Muddy Waters – They Call Me Muddy Waters (1971)
1967年のMuddy Watersは、『Super Blues』シリーズの一連のセッションや、Luther "Snake Boy" Johnsonを中心にしたアルバム『Mud In Your Ear』にサイドマンとして参加するなど、今までではちょっと考えられなかった活動にも手を出すようになっていた。だが、そんな時期でもシカゴでのレコーディングはしっかりと行なっていた。
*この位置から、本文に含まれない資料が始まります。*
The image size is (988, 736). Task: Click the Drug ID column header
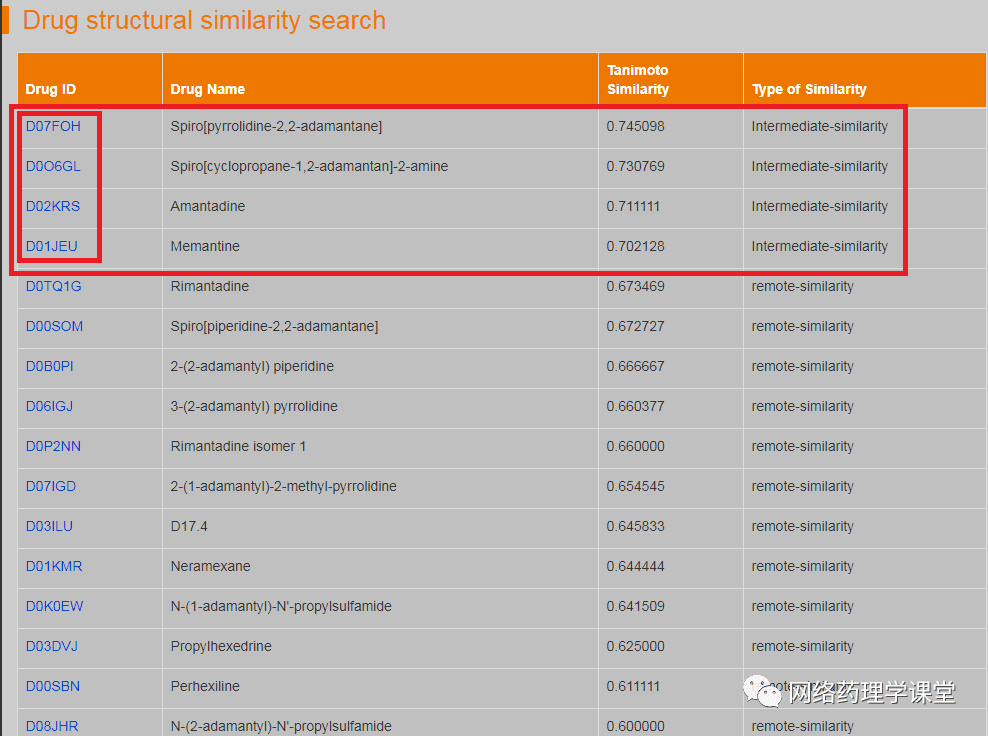[50, 89]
セッションは一言でいって絶好調だ。後にWatersの右腕として活躍するPinetop Perkinsが参加し、非常にファンキーで充実した録音が8曲生まれている。しかし、これではLPとしてまとめるには少なかったのだろう。結局これらは50年代のレアな音源と合わせてコンパイルされ、編集盤『They Call Me Muddy Waters』として71年に発表されることになった。
「When The Eagle Flies」の歌詞の中でドル札を鷲に例えるのは、ブルースマンにはおなじみのレトリックだといえる。ブルース・ロック時代のJohn Lee Hookerを思わせるブギのリズムが印象的だが、続く「Crawlin' Kingsnake」は時代が飛んで59年の録音だ。これもHookerが有名にしたブルースの名曲で、Little Walterの思い切りのよいハープのブロウを聴くと、不思議と懐かしい思いがこみ上げてくるようだ。「Blind Man」で繰り広げられるPerkinsのオルガンとOtis Spannのピアノの競演は軽快そのもので、いつまでも聴いていたい気分にさせる。
タイトル・トラックの「They Call Me Muddy Waters」はその名の通りWatersが高らかに名乗りをあげるナンバーで、WalterのハープとJimmy Rogersを擁したツイン・ギターとが最高の瞬間を生みだしている。この見事な黄金時代のアンサンブルは、名実ともに偉大なブルースマンのテーマ・ソングになった。1983年5月に行われたWatersの葬儀の際、シカゴにあるメトロポリタン葬儀場の礼拝堂ではまさにこの曲がかかっていたのだ。